● Work to be completed:
Repeat only the lines below from the one containing "Task: Click the 1-800-401-2414 phone link" through the one containing "1024x576 pixels.", inclusive, exactly as written.

----- Task data -----

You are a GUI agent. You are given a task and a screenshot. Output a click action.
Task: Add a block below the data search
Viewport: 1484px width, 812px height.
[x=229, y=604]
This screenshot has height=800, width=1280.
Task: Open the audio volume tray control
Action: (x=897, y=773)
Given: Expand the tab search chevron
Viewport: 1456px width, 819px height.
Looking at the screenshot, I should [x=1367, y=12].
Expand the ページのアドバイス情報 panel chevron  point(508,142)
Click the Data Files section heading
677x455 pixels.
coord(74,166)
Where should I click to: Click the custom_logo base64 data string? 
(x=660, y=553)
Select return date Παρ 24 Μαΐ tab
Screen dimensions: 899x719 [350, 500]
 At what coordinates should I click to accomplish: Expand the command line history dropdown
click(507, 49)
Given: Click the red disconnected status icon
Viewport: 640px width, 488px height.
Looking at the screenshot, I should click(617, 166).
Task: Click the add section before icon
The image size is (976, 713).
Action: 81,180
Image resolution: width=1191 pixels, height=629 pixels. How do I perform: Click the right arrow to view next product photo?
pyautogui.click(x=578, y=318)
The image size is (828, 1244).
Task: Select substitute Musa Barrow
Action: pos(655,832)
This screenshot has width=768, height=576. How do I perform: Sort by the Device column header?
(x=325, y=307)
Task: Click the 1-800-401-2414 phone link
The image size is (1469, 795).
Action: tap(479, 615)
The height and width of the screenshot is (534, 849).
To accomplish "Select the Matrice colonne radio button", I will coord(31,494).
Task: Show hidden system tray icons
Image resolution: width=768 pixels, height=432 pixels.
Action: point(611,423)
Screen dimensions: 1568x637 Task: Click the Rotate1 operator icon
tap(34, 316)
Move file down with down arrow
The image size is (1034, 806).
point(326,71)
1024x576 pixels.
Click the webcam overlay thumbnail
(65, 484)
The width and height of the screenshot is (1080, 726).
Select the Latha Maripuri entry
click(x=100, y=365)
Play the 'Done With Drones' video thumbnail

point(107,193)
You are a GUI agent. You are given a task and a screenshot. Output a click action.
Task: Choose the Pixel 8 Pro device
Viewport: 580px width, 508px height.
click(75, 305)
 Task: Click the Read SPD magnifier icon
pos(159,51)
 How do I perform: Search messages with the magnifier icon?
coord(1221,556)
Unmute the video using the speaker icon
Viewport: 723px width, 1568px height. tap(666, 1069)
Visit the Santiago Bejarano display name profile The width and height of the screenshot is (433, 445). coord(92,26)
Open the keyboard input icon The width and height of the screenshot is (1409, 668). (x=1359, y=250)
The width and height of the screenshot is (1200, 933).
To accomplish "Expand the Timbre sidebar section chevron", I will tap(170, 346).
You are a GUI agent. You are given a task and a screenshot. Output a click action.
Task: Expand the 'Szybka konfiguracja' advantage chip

-----

● Output:
Task: Click the 1-800-401-2414 phone link
The image size is (1469, 795).
Action: tap(479, 615)
The height and width of the screenshot is (534, 849).
To accomplish "Select the Matrice colonne radio button", I will coord(31,494).
Task: Show hidden system tray icons
Image resolution: width=768 pixels, height=432 pixels.
Action: point(611,423)
Screen dimensions: 1568x637 Task: Click the Rotate1 operator icon
tap(34, 316)
Move file down with down arrow
The image size is (1034, 806).
point(326,71)
1024x576 pixels.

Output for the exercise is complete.